Nenhum dos estudos incluídos avaliou isolamento social como um dos seus desfechos.
Todos os estudos mediram os sintomas de depressão usando a Geriatric Depression Scale (Escala de Depressão Geriátrica). O escore total varia de 0 (melhor) a 30 (pior). Existe evidência de qualidade muito baixa que as vídeo chamadas, comparadas com cuidados habituais, fazem pouca ou nenhuma diferença nos escores da Escala de Depressão Geriátrica na avaliação feita aos três meses (MD 0,41, IC 95% -0,90 a 1,72; 3 estudos; 201 participantes) ou aos seis meses (MD -0,83, IC 95% -2,43 a 0,76; 2 estudos, 152 participantes). A evidência sugere que as vídeo chamadas podem ter um pequeno efeito nos sintomas de depressão avaliados um anos após a intervenção. Porém este resultado é impreciso (MD -2,04, 95% IC -3,98 a -0,10; 1 estudo; 90 participantes).

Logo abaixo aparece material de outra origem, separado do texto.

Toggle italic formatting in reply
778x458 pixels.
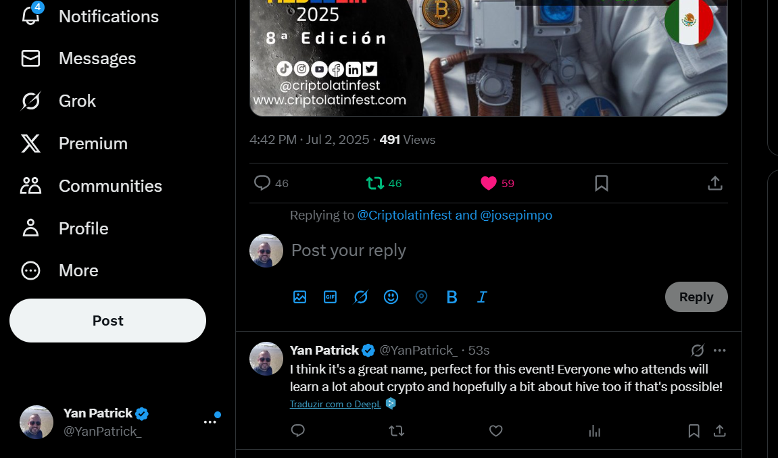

Rebaixamos a qualidade da evidência em três níveis devido às limitações metodológicas dos estudos, imprecisão e evidência indireta.
Apenas um estudo, com 62 participantes, avaliou qualidade de vida. O estudo mediu a qualidade de vida usando uma adaptação taiwanesa do questionário SF-36 (Short-Form 36 questions health survey). Esse questionário tem oito sub escalas que medem diferentes aspectos da qualidade de vida: função física; papel físico; papel emocional; função social; dor; vitalidade; saúde mental; e saúde física. Cada sub escala é pontuada de 0 (má saúde) a 100 (boa saúde). Existe evidência de qualidade muito baixa de pouca ou nenhuma diferença na qualidade de vida dos participantes que receberam cuidados habituais versus os que fizeram vídeo chamadas na avaliação realizada aos três meses: função física (MD 2,88, IC 95% -5,01 a 10,77), papel físico (MD -7,66, IC 95% -24,08 a 8,76), papel emocional (MD -7.18, IC 95% -16,23 a 1,87), função social (DM 2,77, IC 95% -8,87 a 14,41), escore de dor (DM -3,25, IC 95% -15,11 a 8,61), escore de vitalidade (DM -3,60, IC 95% -9,01 a 1,81), saúde mental (DM 9,19, IC 95% 0,36 a 18,02) e saúde física (DM 5,16, IC 95% -2,48 a 12,80). Rebaixamos a qualidade da evidência em três níveis devido às limitações metodológicas dos estudos, imprecisão e evidência indireta.